The number of dividend recaps taking place continued to grow, albeit at a slower pace in H107 (18% on a year-on-year basis) against 100% in 2005 and 42% in 2006. Recycled LBOs now account for 40% of the total number of LBO transactions rated by the agency, which is the highest proportion yet seen.
Fitch analysed 47 recapitalised LBO transactions in H107, of which 19 were dividend recaps and 28 underwent a sale to another sponsor. Of the 19 dividend recaps, sponsors were able to return on average 81% of their original funds invested (EUR6.1 billion) in an average tenure of 20 months compared to EUR5.3bn in 1H06.
Recycled LBOs were completed at an average 10x enterprise value ("EV")/EBITDA in H107 compared to 7.3x in their preceding buy-outs.

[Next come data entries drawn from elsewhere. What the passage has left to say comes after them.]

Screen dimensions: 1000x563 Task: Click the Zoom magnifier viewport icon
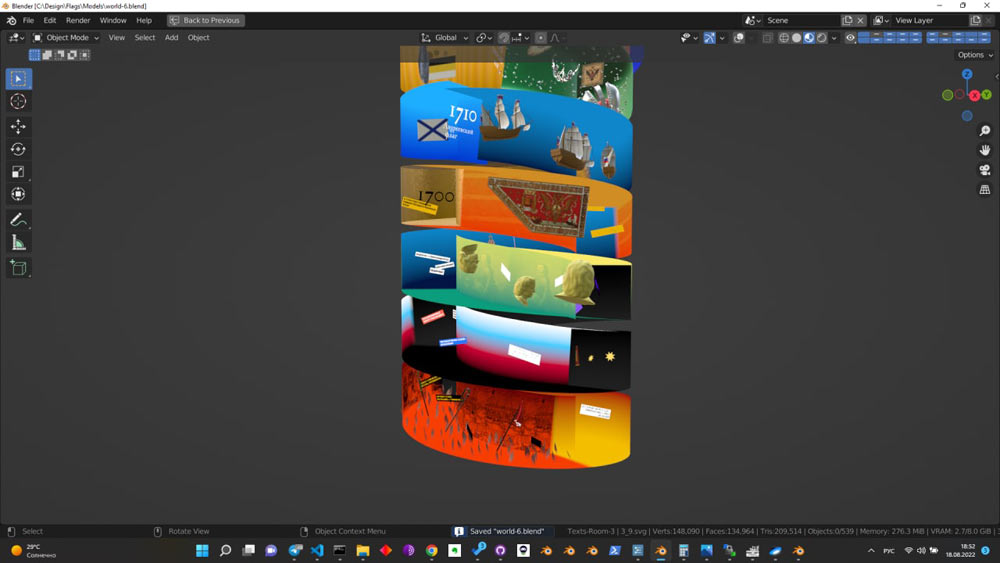coord(985,131)
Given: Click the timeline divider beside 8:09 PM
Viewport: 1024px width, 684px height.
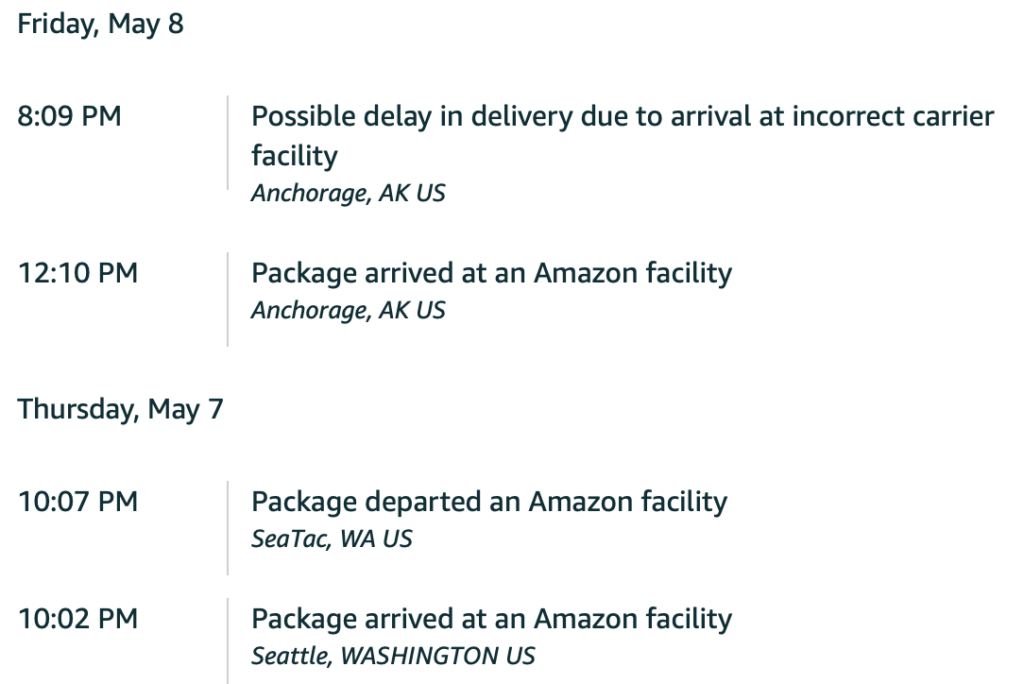Looking at the screenshot, I should (x=228, y=142).
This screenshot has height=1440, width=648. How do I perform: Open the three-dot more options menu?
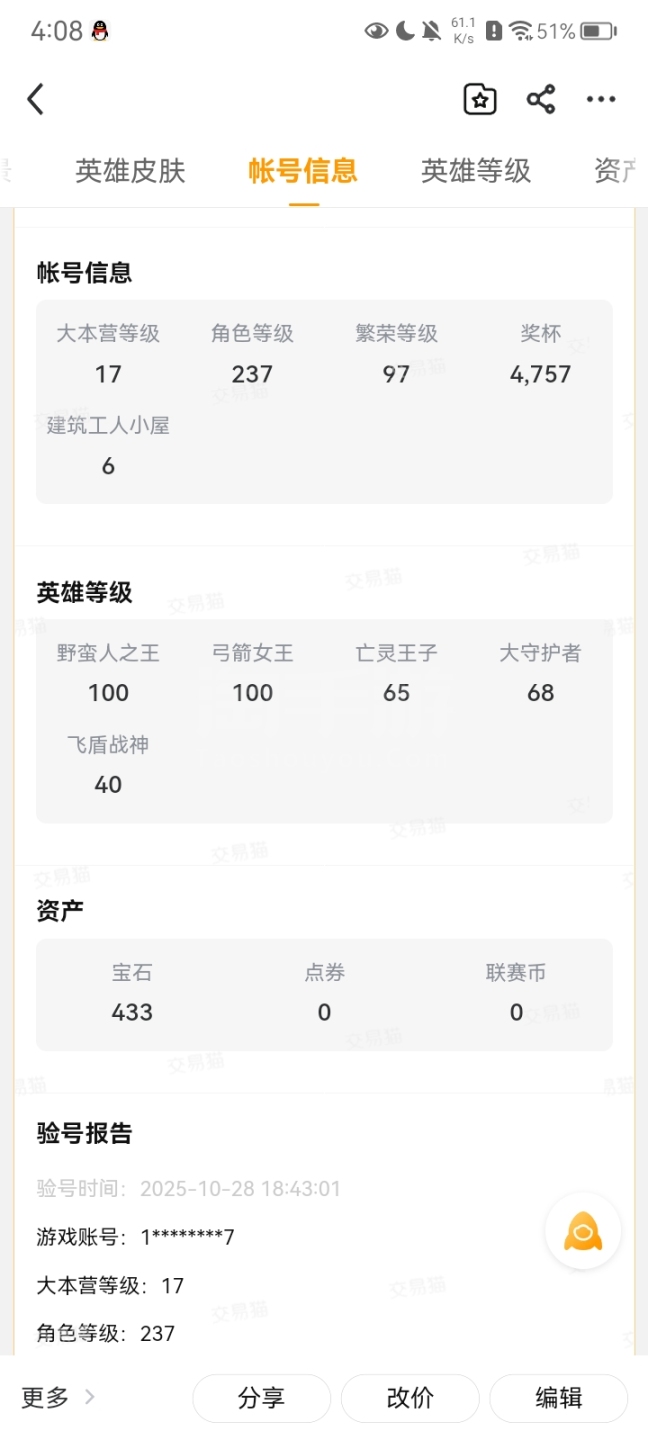(x=601, y=99)
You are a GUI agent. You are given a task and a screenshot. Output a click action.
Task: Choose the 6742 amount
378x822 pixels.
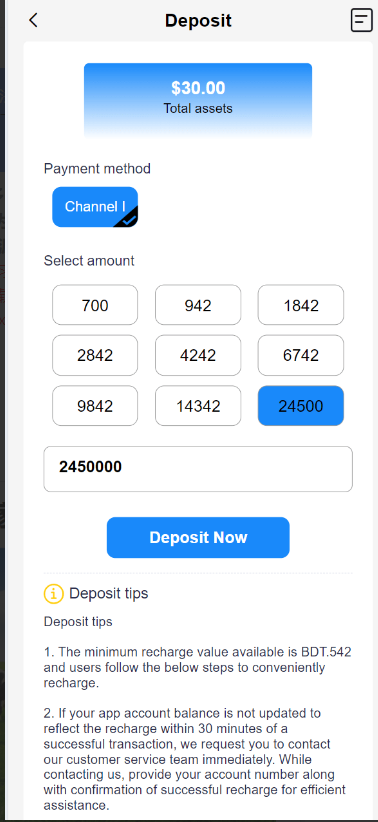(301, 355)
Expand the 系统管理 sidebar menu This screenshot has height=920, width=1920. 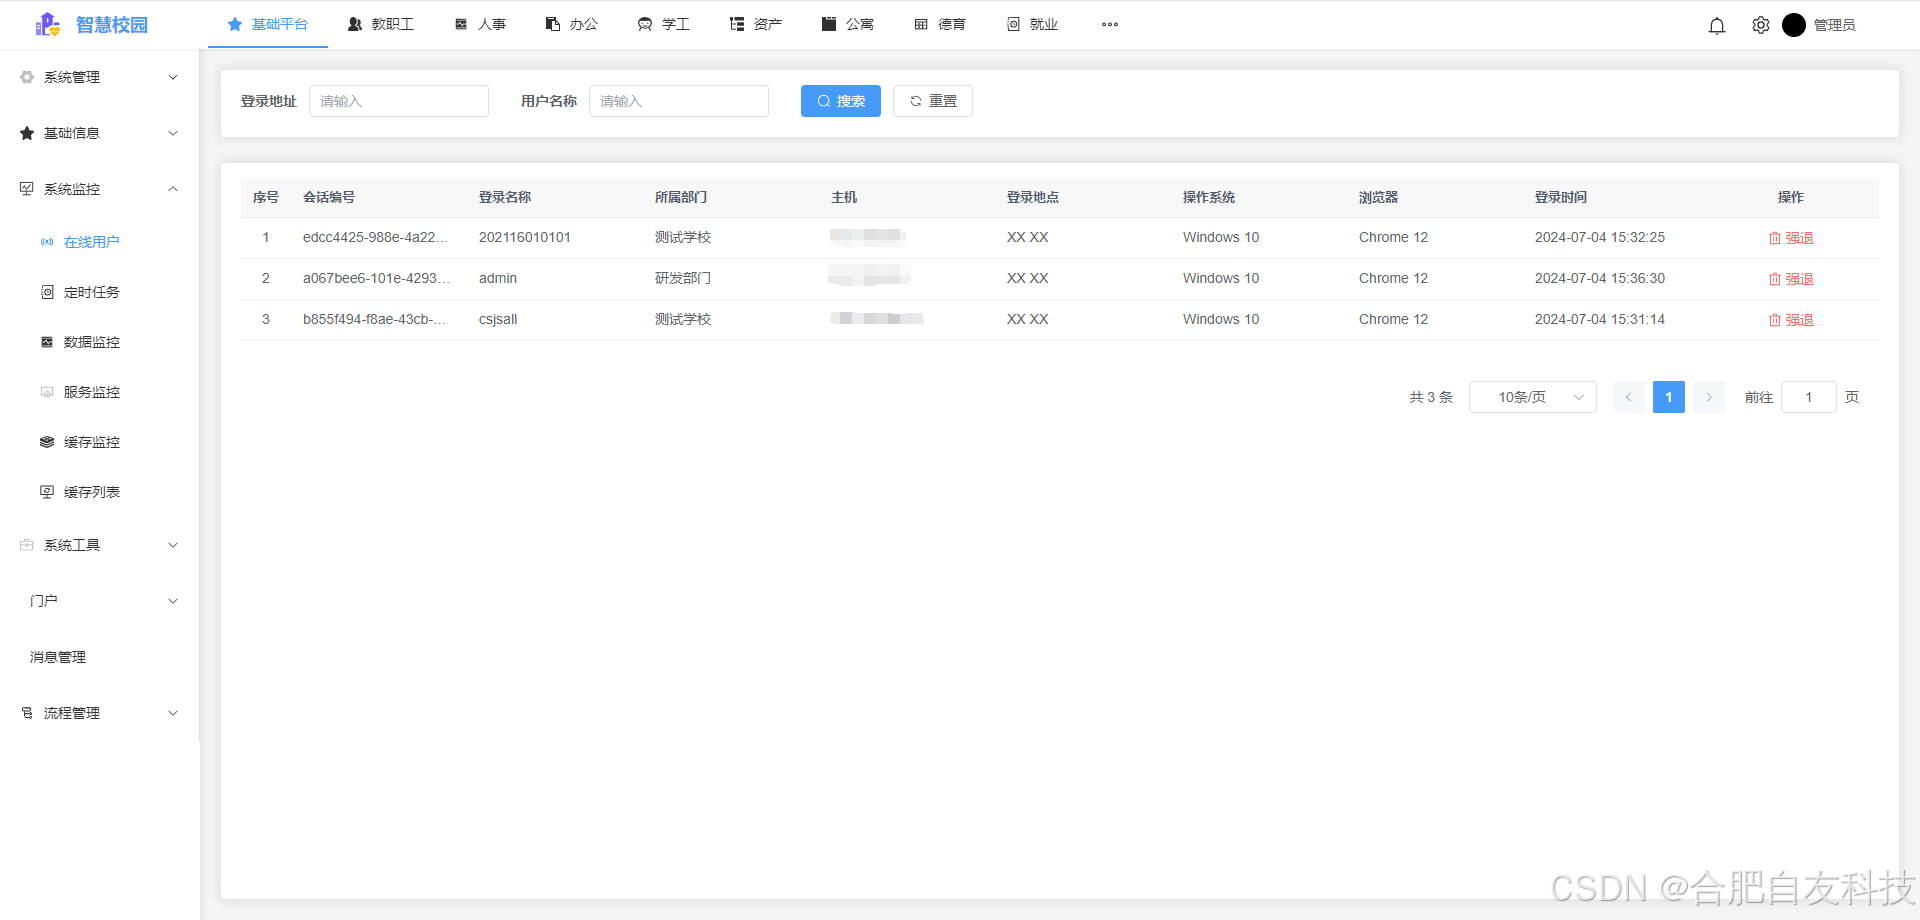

This figure is above the LBO market average of 8.2x seen for new initial buyouts in H107 and 9.7x seen for recycled LBOs completed in 2006. Total financial leverage for dividend recaps increased in H107 to an average of 6.1x from 5.6x at the original buy-out date, and to 6.8x from 5.1x for SBO/TBOs. Fitch also notes the heightened 'buy and build' activity as sponsors have accumulated sizeable portfolios of European leveraged companies over the last few years. Potential upside from cost savings through mergers helped to fuel higher EV multiples than on a standalone basis. Recent examples can be seen in the bolt-on acquisition of SBS Broadcasting by ProsiebenSat1 and Tussauds by Merlin. Fitch notes, however, that a lower risk appetite in the leveraged credit market could lead to a decline in sponsor-led M&A in the short-term, at least for those deals which result in higher than average leverage levels.